27 January 2015

High-speed video shows us why rain smells


I happen to come from the Pacific Northwest, a region of the world that combines a long and elaborate coastline with countless rivers, lakes, and of course the infamous rain. We fish at every depth of water there is, make our power with hydroelectric dams, export drinking water to less glacial parts of the world — we know wet. And I’m telling you, there’s is something about the smell of the first rain after a dry spell; it’s a musty scent that bears no resemblance to the smell of a long-term torrential downpour. Is this smell carried down to us by the clouds? Kicked up from the ground? A new study using high-speed cameras to capture the impacts of raindrops on the ground shows that it is almost the latter.
The technical term for this smell is “petrichor,” and it turns out that it is caused when raindrops actually aerosolize as they bounce off a porous surface — the micro-scale pits actually end up with air dropped inside them as the drop comes down from above. As the tiny pockets of air become compressed, they eventually burst upward due to the pressure and bubble up through the puddled raindrop, carrying small amounts of the raindrop with them. This aerosol effect can create droplet-carrying particles of soil or rock, bacteria, or even viruses from the ground and carry them up on bubbles of air, like champagne molecules entering our nose on bubbles of rapidly expanding CO2.

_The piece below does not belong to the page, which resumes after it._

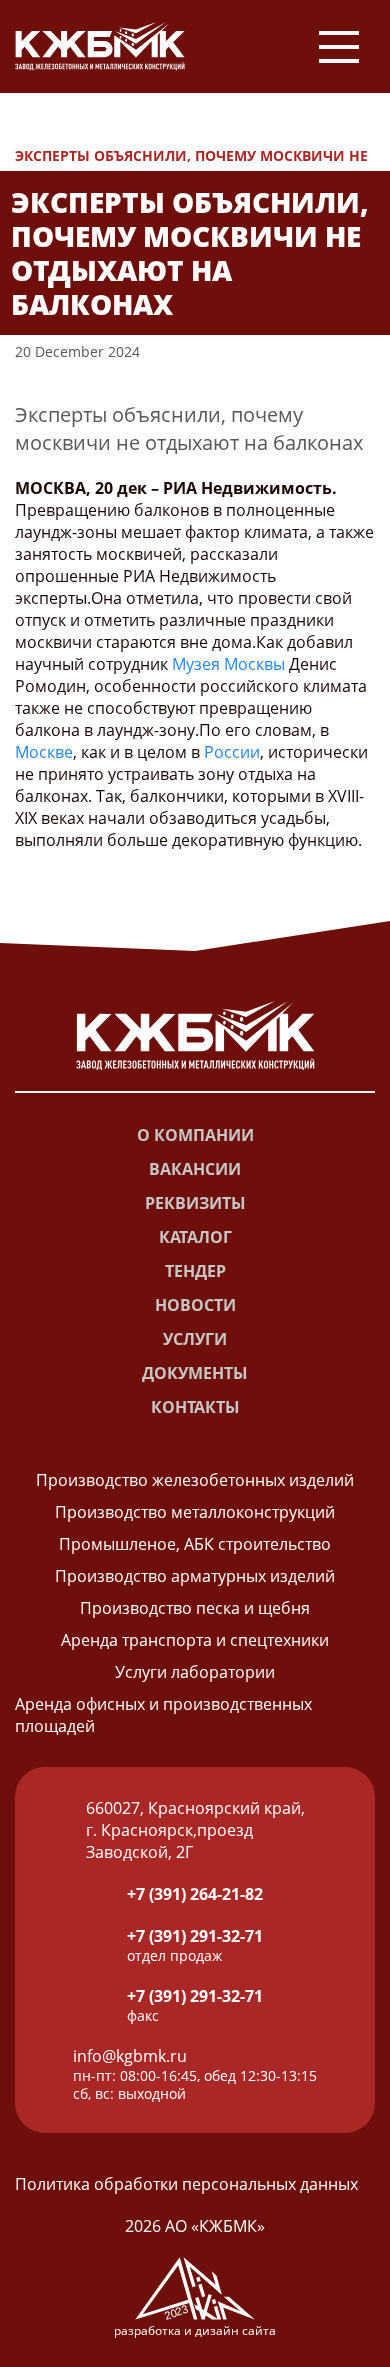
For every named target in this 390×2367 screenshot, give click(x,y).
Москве (44, 752)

The fact that even whole bacteria can catch a ride on the wind in this way could explain why rainfall has long been associated with the spread of certain diseases — though it’s assumed that rain was physically throwing infectious agents into the air, this is the first direct evidence in favor of such a mechanism. It will be interesting to see if scientists now identify any species of microorganism that is tailored specifically to the rain-distribution strategy, perhaps settling into cracks and increasing surface area so they can be dragged along as readily as possible.
There’s a point of diminishing returns on the violence of an impact with the ground, confirming the long-known principle that a light rain produces a stronger smell than a heavy one; lighter impacts tend to allow more aerosolizing. Additionally, a heavy rain probably has stronger winds and a generally less favorable environment for letting tiny micro-bubbles of water hang around. A light rain, on the other hand, leaves the scent of Earth hanging in the air and a quiet feeling that fits with the weather.
This could be conditioning on my part, or some sort of inborn simian association with the smell. Rain has certainly been associated with life ever since the invention of agriculture, and it makes sense that it’s pleasant to have a stronger connection to the world around you; getting so many more smellable molecules into the air basically amps up the sense


Earlier work had identified a particular oil excreted by plants during dry seasons as the source of the petrichor smell — and it may be largely responsible. The distinctive, Earthy smell is likely due mostly to aromatic compounds released by plants, this one and others, and it does seem to be strongest early in the rainy season. Waterlogged ground would produce fewer air bubbles and thus less bubbling-up to create particles in the air, tending to create splashes of large water globs that jump a small height and quickly fall back to the ground.